Objectives:
a – According to the notebook excerpt, what will the added `answer_end` field denote?
b – Reproduce the records from the line with "How do I perform: Open" up to and including the line with "point(852,64)".
── Text ──
The answers are provided by means of the, starting index (`answer_start`) and the answer it self (`text`). We will add `answer_end`, which will denote the index of the position the answer ends.

In [3]:
def compute_end_index(answers, contexts):
    """Add end index to answers"""
    
    modified_answers = []
    for answer, context in zip(answers, contexts):
        # we have some questions with no answers
        if len(answer['text']) == 0 or len(answer['answer_start'])==0:
            answer['text'] = ''
            answer['answer_start'] = np.NaN
            answer['answer_end'] = np.NaN
        else:
            # here we are replacing the list with just the element
            gold_text = answer['text'][0]
            answer['text'] = gold_text

            start_idx = answer['answer_start'][0]
            answer['answer_start'] = start_idx

            # Make sure the starting index is valid and there is an answer
            assert start_idx >=0 and len(gold_text.strip()) > 0

            end_idx = start_idx + len(gold_text)
            answer['answer_end'] = end_idx

            # Make sure the corresponding context matches the actual answer
            assert context[start_idx:end_idx] == gold_text
        
        modified_answers.append(answer)
    
    return modified_answers, contexts

In [4]:
train_questions = dataset["train"]["question"]

print("Training data corrections")

train_answers, train_contexts = compute_end_index(dataset["train"]["answers"], 
                                                  dataset["train"]["context"])

#################

test_questions = dataset["validation"]["question"]

print("Validation data correction")

test_answers, test_contexts = compute_end_index(dataset["validation"]["answers"], 
                                                dataset["validation"]["context"])
───
── Records to process ──
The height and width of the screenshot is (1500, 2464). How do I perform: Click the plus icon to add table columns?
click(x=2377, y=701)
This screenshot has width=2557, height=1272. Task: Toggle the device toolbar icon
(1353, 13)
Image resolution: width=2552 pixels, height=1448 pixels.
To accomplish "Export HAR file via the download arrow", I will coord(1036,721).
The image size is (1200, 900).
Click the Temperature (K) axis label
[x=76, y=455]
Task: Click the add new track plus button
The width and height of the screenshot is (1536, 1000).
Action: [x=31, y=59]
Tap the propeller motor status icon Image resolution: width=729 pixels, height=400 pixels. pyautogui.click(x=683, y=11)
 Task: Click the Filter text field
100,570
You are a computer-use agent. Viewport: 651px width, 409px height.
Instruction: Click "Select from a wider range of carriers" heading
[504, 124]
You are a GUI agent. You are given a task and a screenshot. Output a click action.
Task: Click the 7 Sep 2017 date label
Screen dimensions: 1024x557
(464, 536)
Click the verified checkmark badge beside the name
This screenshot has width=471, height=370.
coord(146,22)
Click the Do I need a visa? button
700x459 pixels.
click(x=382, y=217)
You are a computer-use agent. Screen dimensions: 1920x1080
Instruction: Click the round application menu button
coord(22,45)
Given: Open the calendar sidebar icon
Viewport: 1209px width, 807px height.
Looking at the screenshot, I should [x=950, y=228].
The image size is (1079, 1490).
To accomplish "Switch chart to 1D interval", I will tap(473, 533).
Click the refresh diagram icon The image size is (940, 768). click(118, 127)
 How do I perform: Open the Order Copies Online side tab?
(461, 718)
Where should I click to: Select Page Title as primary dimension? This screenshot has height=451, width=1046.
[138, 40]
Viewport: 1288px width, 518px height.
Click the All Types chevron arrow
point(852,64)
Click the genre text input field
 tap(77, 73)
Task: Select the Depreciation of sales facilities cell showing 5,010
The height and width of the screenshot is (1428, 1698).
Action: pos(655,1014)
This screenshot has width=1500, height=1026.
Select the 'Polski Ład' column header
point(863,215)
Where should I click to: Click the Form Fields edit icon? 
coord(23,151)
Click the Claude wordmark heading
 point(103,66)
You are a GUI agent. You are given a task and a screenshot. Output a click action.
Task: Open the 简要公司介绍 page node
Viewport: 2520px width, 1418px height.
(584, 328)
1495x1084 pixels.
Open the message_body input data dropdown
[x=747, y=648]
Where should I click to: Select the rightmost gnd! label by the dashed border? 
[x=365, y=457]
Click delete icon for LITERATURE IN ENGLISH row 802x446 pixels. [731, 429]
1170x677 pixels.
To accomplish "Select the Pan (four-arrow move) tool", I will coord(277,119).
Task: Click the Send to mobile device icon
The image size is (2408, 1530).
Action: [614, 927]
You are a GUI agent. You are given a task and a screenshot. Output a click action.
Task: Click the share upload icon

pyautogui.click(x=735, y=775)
───
Results for each task:
a – The index of the position where the answer ends.

b –
 How do I perform: Open the Order Copies Online side tab?
(461, 718)
Where should I click to: Select Page Title as primary dimension? This screenshot has height=451, width=1046.
[138, 40]
Viewport: 1288px width, 518px height.
Click the All Types chevron arrow
point(852,64)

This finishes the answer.